Thinking Right’s weekend free-for-all. Pick a topic:
● State Republicans occupy all the big offices and control both the House and the Senate. And what does it get us? Probably Sunday liquor sales. And a House Speaker in David Ralston, R-Blue Ridge, whose overwhelming appeal was that he possessed that common-sense grounding that has been a hallmark of the self-reliant, small-government fiscal conservatives. And what happens? He lets lobbyists promoting high-speed rail spend $17,000 sending him, his family, his chief of staff and his wife, to Germany and the Netherlands over Thanksgiving week to look at high-speed rail. In Washington, House Republicans have targeted for elimination or major cuts Amtrak subsidies, and intercity and high-speed rail. It’s a high-cost, subsidy-sucking pipe dream with no Thanksgiving-week urgency whatsoever. Free, unsolicited advice to the speaker. Pay back the money and never let lobbyists take you out of the state of Georgia. If a mass-transit look-see is required, spend my tax money.
● The primary problem with the Atlanta school system is cheating on accountability tests. But the Southern Association of Colleges and Schools slaps sanctions on the system because the board bickers. It may be distracting, but local control means that except under the most extreme circumstances, voters fix their own governance problems. Here I’d question whether SACS has identified the right problem to sanction. We should get uncomfortable when higher governments and government-like groups play in local politics.
● Thanks to corrections officials for their resourcefulness in finding the sodium thiopental necessary to carry out the execution of the evil predator, Emmanuel Hammond, aptly nicknamed “demon,” who murdered Julie Love of Atlanta in 1988. Last-minute appeals had argued that the drug came from a “fly-by-night supplier operating from the back of a driving school in England.” Thanks, too, to lawyers for settling their own questions about the caliber of the supplier.

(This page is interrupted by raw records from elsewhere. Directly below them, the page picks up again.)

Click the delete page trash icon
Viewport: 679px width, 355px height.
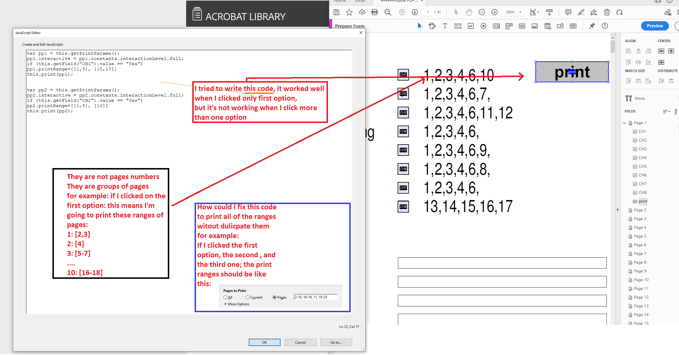[607, 12]
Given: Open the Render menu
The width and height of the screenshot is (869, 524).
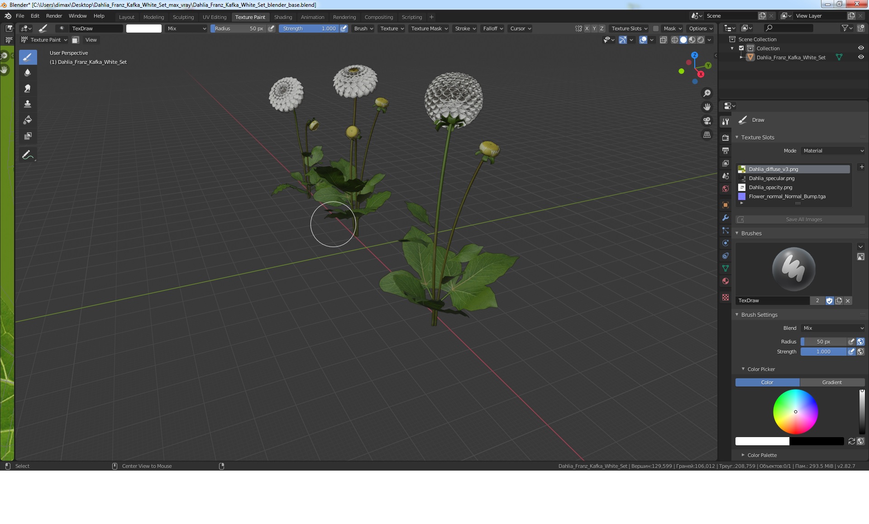Looking at the screenshot, I should coord(54,16).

● “Stimulus” is a dirty word in politics at the moment. Hence, the new round of spending proposals in president Obama’s State of the Union is “investments.” John Podesta, who headed Obama’s transition team, summed up the speech and the response by House Budget Chairman Paul Ryan, R-Wis.: “The Republicans are preaching castor oil; [The President]’s preaching optimism.” Translation: You can be responsible — or you can hope the government’s money won’t run out until you do.
● I raise this question without knowing the answer. How many of the college students down at the General Assembly who say “we can’t just complain about what’s going on,” to keep the HOPE program solvent — and therefore learn to be more effective lobbyists — actually have part-time jobs or did something to save for college? I’m betting that in fewer than 20 years HOPE has changed the way families and students think about college financing, changing from work-save-borrow to money-will-be-there.
● Bernice King, observing the bitter infighting that characterizes the Southern Christian Leadership Conference in its twilight years, declines the presidency, to which she was elected in October 2009. Smart woman. Her decision is convincing evidence that she was the right choice.
● Gov. Nathan Deal plans to create a Georgia Competitiveness Initiative. While high-cost states like California may need to declare bankruptcy to avoid public pension time-bombs that irresponsible politicians have kicked into the future, Georgia can make itself attractive to business by getting the state’s fiscal house in order and by taking control now of future pension liabilities. One way is to go from defined-benefit to defined-contribution plans for new hires. Another goal should be to make the state attractive enough that tax giveaways to business aren’t necessary.